At the 1918 general election, Carson switched constituencies from Dublin University to Belfast Duncairn.

After the Irish Convention of 1917–1918 failed to reach an understanding on home rule, and even more after the Partition of Ireland under the Government of Ireland Act 1920, Irish unionism in effect split. Many southern unionist politicians quickly became reconciled with the new Irish Free State, sitting in its Senate or joining its political parties, while in Northern Ireland the existence of a separate Ulster Unionist Party became entrenched as it took control of the new Government of Northern Ireland, established in 1921.

Carson strongly opposed the partition of Ireland and the end of unionism as an all-Ireland political force, so he refused the opportunity to be Prime Minister of Northern Ireland or even to sit in the Northern Ireland House of Commons, citing a lack of connection with the new province. The leadership of the UUP and, subsequently, Northern Ireland, was taken by Sir James Craig.

=== The Stormont era: linked with the Conservative Party ===

==== 1920–1963 ====
Until almost the very end of its period of power in Northern Ireland, the UUP was led by a combination of landed gentry (The 1st Viscount Brookeborough, Hugh MacDowell Pollock and James Chichester-Clark), aristocracy (Terence O'Neill) and gentrified industrial magnates (The 1st Viscount Craigavon and J. M. Andrews – nephew of The 1st Viscount Pirrie). Only its last Prime Minister, Brian Faulkner, was from a middle-class background. During this era, all but 11 of the 149 UUP Stormont MPs were members of the Orange Order, as were all Prime Ministers.
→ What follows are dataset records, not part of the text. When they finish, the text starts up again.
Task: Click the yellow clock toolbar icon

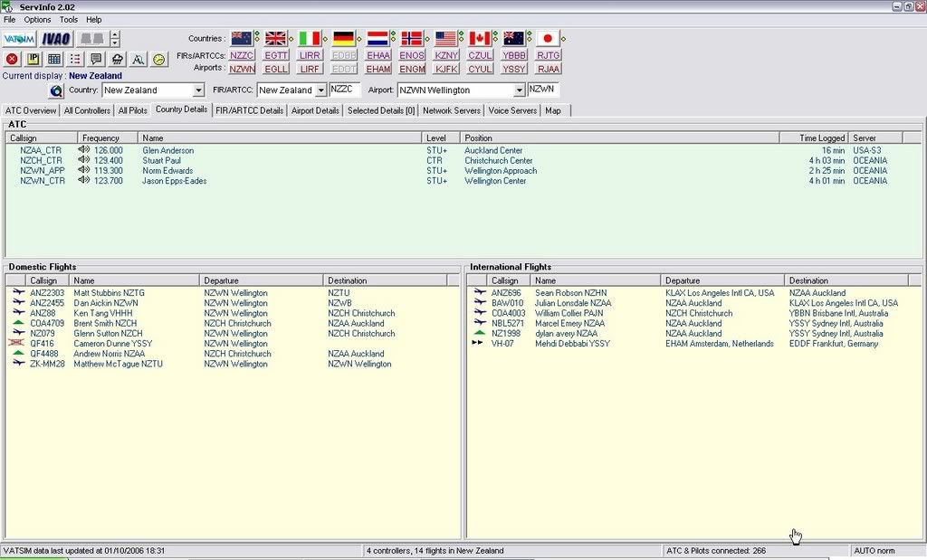Action: coord(159,59)
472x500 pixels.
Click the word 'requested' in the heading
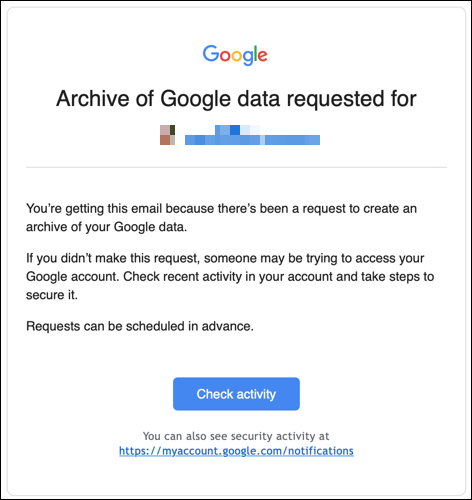335,99
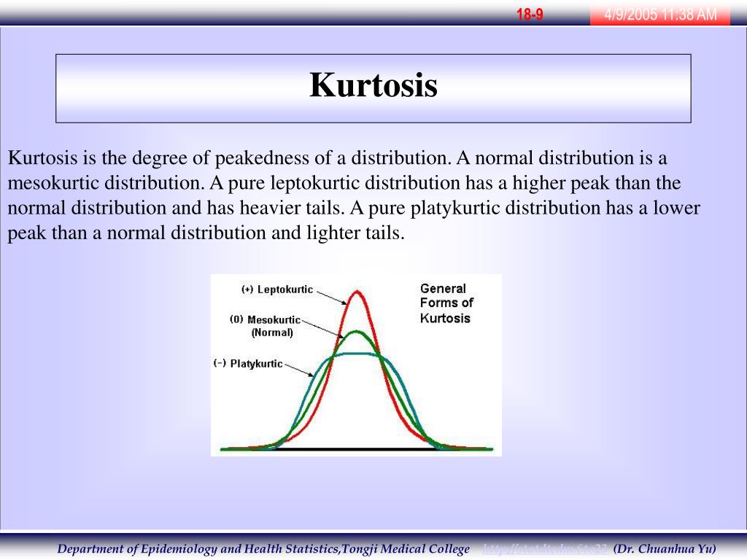Click the Department of Epidemiology footer text
This screenshot has width=747, height=560.
263,549
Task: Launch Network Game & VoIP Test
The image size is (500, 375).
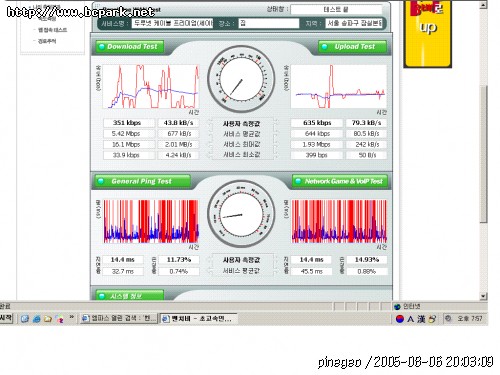Action: pyautogui.click(x=340, y=181)
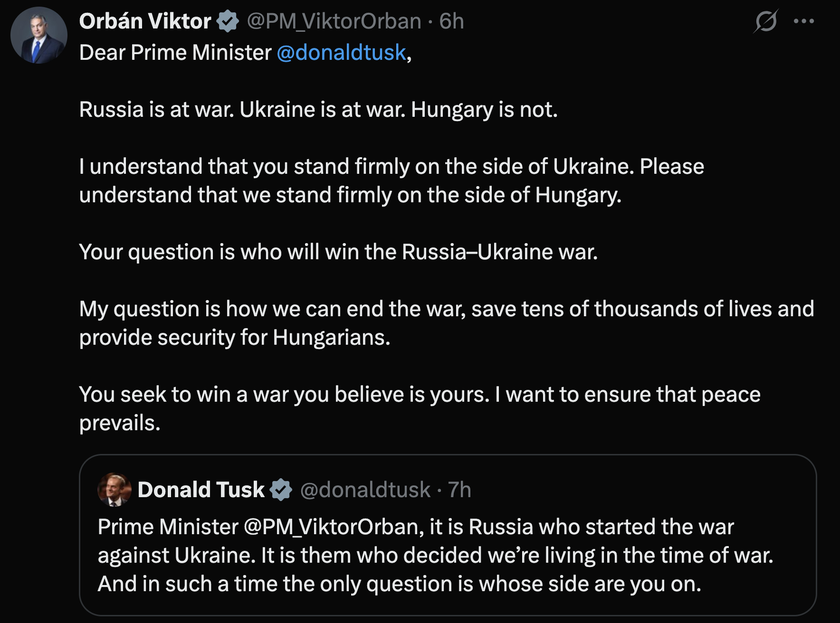
Task: Click the @PM_ViktorOrban mention in Tusk's text
Action: [x=332, y=527]
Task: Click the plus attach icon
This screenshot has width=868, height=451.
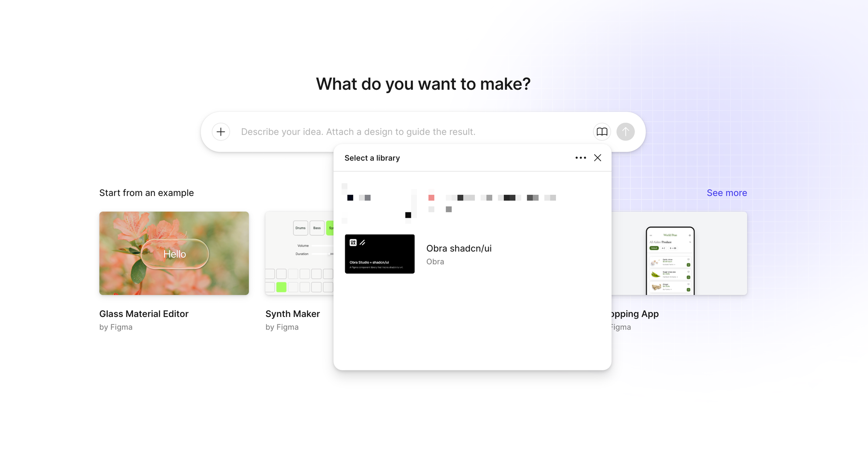Action: point(221,132)
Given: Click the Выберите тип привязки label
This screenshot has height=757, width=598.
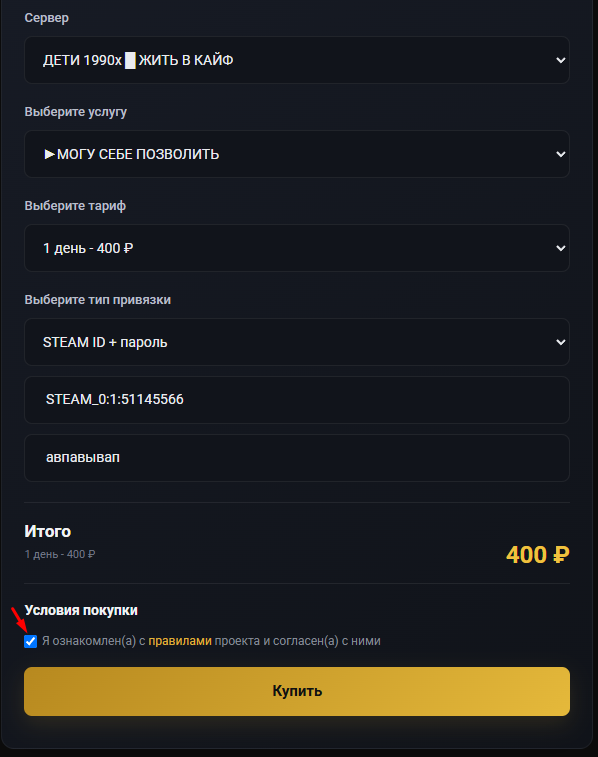Looking at the screenshot, I should point(97,300).
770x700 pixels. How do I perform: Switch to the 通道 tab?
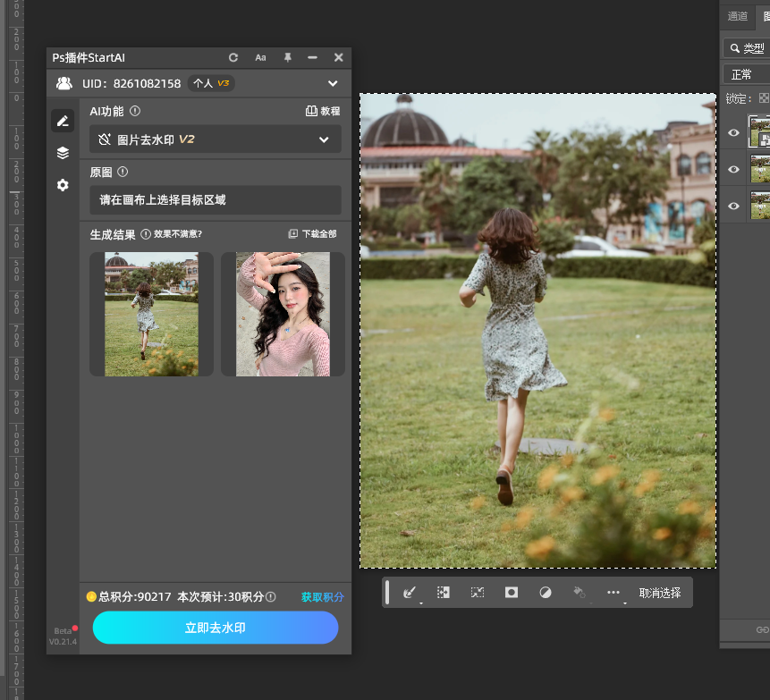tap(737, 16)
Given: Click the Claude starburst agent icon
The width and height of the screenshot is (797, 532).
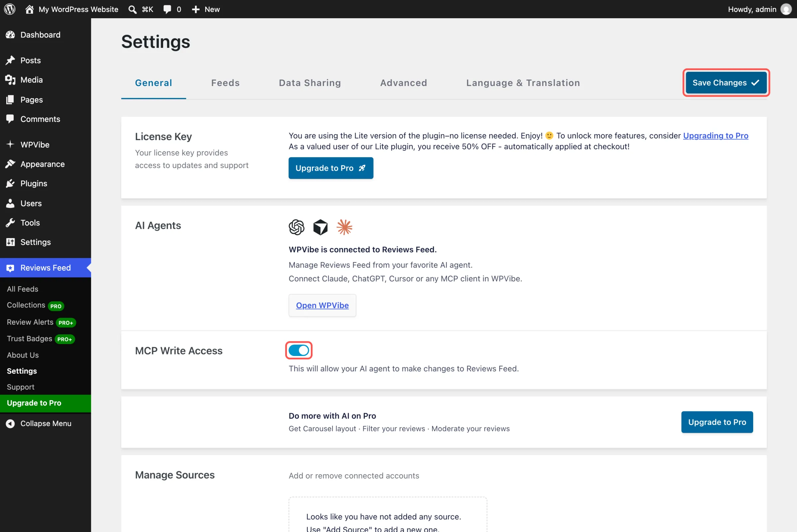Looking at the screenshot, I should click(x=344, y=227).
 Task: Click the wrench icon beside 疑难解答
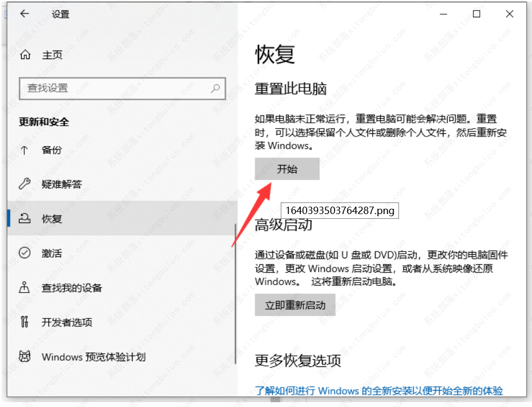25,184
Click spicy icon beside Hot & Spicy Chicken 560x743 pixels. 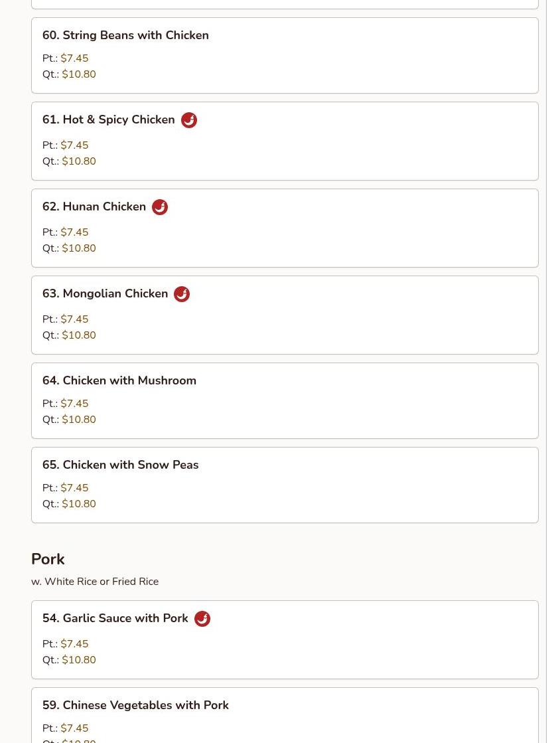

Sir James Craig, who in 1927 was created Viscount Craigavon, led the government of Northern Ireland from its inception until his death in November 1940 and is buried with his wife by the east wing of Parliament Buildings at Stormont. His successor, J. M. Andrews, was heavily criticised for appointing octogenarian veterans of Lord Craigavon's administration to his cabinet. His government was also believed to be more interested in protecting the statue of Carson at the Stormont Estate than the citizens of Belfast during the Belfast Blitz. A backbench revolt in 1943 resulted in his resignation and replacement by Sir Basil Brooke (later Viscount Brookeborough), although Andrews was recognised as leader of the party until 1946.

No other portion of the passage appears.